I have a running knee injury. So what? Most if not all runners have injuries once in awhile. Some even have it all the time!
“If I lose you after reading my first sentence, I am OK with it!
But see here. Injuries become a big deal only if you make a big deal out of it. This is not my first injury. Many months before my first half marathon in May 2014, I had ITB* issues on my left knee. It came and went and came back again. After 3 physio visits and kinesio taping, and finally a change of running shoes, my ITB issues settled down. In short, it went away. It got fixed by changing shoes, which I did just as an experiment after reading a random blog one Friday night. Since then, I also bought a foam roller which I swear is a major injury prevention device for any runner.
Then Sunday happened, a piercing pain pierced my right knee at KM 9 of my supposed 18KM run. Man, I was more upset that this has happened than worried how I can get home. I hobbled for about 200 meters. I felt well enough to do a slow jog. Then silly me, I pushed and run for another 5KMs to complete a 14KM run. What an idiot! My body was screaming and I chose to ignore it. Why? I got used to ignoring pain, that’s why. The reason why runners can run long distances is precisely because they learn how to endure, ignore and overcome pain. Believe me, there is pain every single KM in one form or another including mental battles.
But then, the damage was done.
My new physio (she is the third from the same place as the first two moved on, they are that mobile!) says it is an over arching knee cap. There was inflammation and irritation that’s invisible to the eye. I suspect that a downhill fast run was the culprit. It was on a street that I have not run before, and I got excited, I must admit. What did the physio advise? Ice the knee cap as often as possible and give it time to heal. She didn’t disallow short runs for the next 7 days on flat terrain, but I decided I would rather sit it out than do more damage. I have a 14K walk/jog with my son 2 weeks from now, and my second half marathon is in 7 weeks. Can you tell, I am feeling extremely anxious.
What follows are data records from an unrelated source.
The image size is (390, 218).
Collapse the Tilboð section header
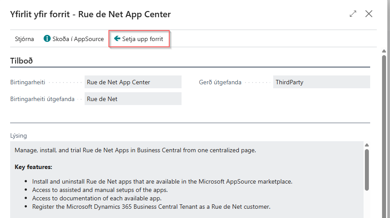click(x=22, y=61)
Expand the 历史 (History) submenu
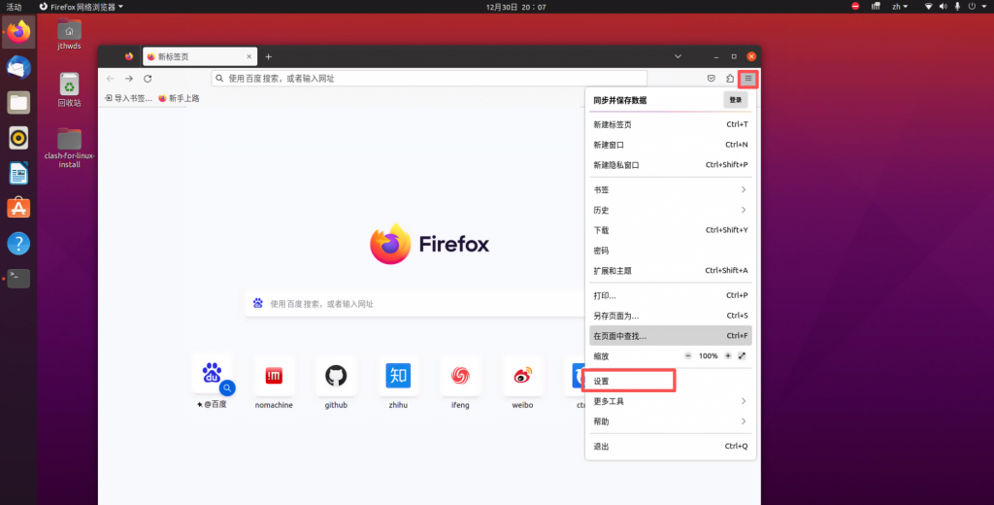Viewport: 994px width, 505px height. click(671, 210)
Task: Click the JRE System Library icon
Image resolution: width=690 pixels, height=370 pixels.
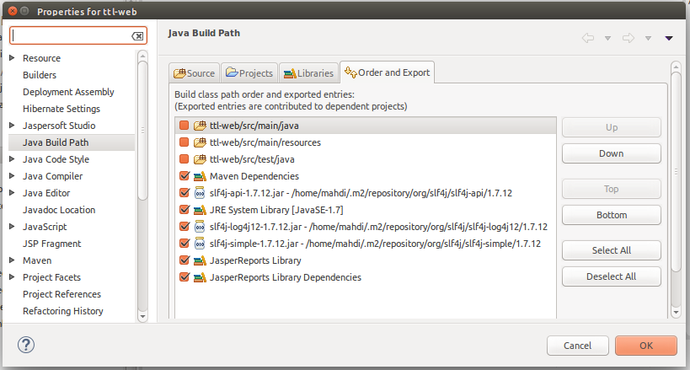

“What, you are still reading this? Thank you very much. I am grateful, for I know that this post is NOT interesting AT ALL to non-runners!”
This second injury affected me sooo very much. It was more painful than the first one. And this scared the bat-shit out of me! On the third day when the pain did not subside (I could not get a physio appointment sooner), I slowly envisioned my running dreams fade away. It was when I realised how slowly and progressively running has invaded my life. Heck, it is now my life. Running goals have given me purpose every single time I go out the door. I look forward to my weekends because I get to do my long mind-numbing runs. It became my therapy. The balm of my daily grind. It was not simply an exercise, or being outdoors (which I love) or being healthy and all that, running showed me what I am capable of physically and mentally. I found fulfillment, purpose and a sense of pride. It is my midlife crisis. I am pushing my physical and mental boundaries, and chasing personal bests. Additionally, my fitness became well rounded because of runnng. I had to do yoga to become flexible as running makes for very tight muscles; I had to do Pilates for core strength which is essential; I had to lift weights because I needed my arms to stay up during the long distances of a race. I would like to think that my mental toughness and resilience are also at its peak.
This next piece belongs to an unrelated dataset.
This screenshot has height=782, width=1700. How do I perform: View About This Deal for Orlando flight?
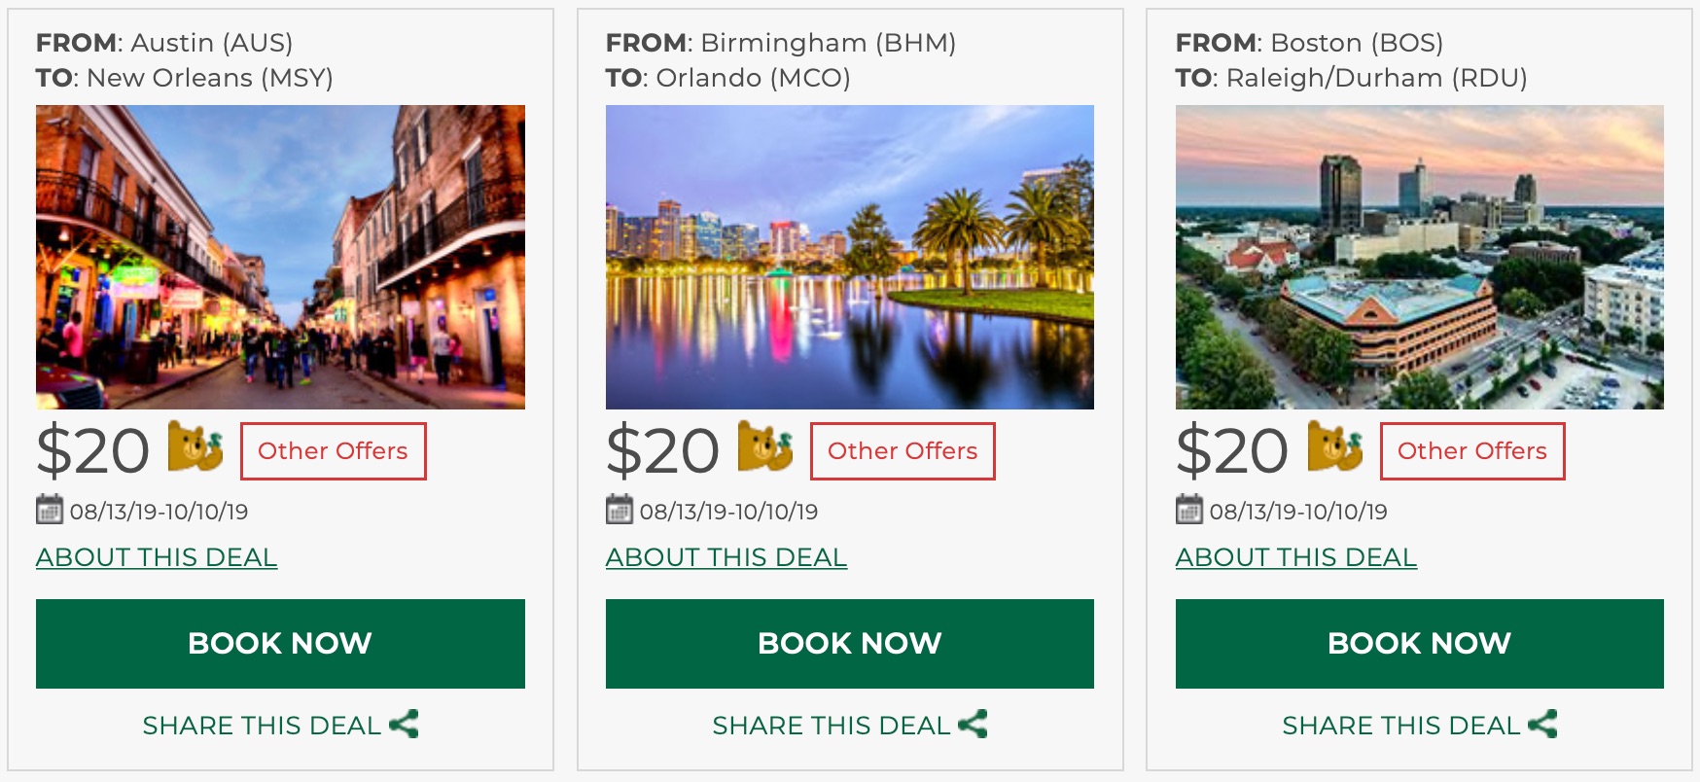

“I made my running BIG in my heart and in my head. It is my dominant thought! What’s yours?”
So when my injury sidelined me and halted my training, I had to battle negativity. If you spend most days thinking of running, such that your eating habits change and your social life boils down to one friend (ie. your spouse), then you can understand how I found myself “in the pits” for a few days! I wasn’t really thinking much, I felt more like a zombie. I didn’t have any life at all. I needed a hug. I hugged myself a lot then. I asked a friend to hug me, she who remains true even if I tend to take her for granted 🙁 Fortunately, I have more than one friend left!
At the end of the week, I told myself that if I didn’t make a turnaround, then I wouldn’t have learned anything in this physical journey, right? So after seeing my physio who positively gave me news that there was no permanent damage (bless her!), I decided to learn my lesson. Then ~ learn some more, read, sleep and read more about running. I am nothing but determined to run my first marathon in July 2015. But before that, there is City2Surf and 3 more half marathons to keep my spirit burning.
I will miss my long run this weekend. I will focus instead on resting, a mini-detox, reading my running books and doing my tax return. Doing my tax return means refunds means money to buy more running gear. I know I know I’ve really become bat-crazy!
Rest and recovery ~ something I am never very good at. Time to become an expert at it!
Thank you for reading this running ranting and keeping me warm and loved!
– Charina
*Iliotibial band syndrome is one of the leading causes of lateral knee pain in runners. The iliotibial band is a thick band of fascia on the lateral aspect of the knee, extending from the outside of the pelvis, over the hip and knee, and inserting just below the knee.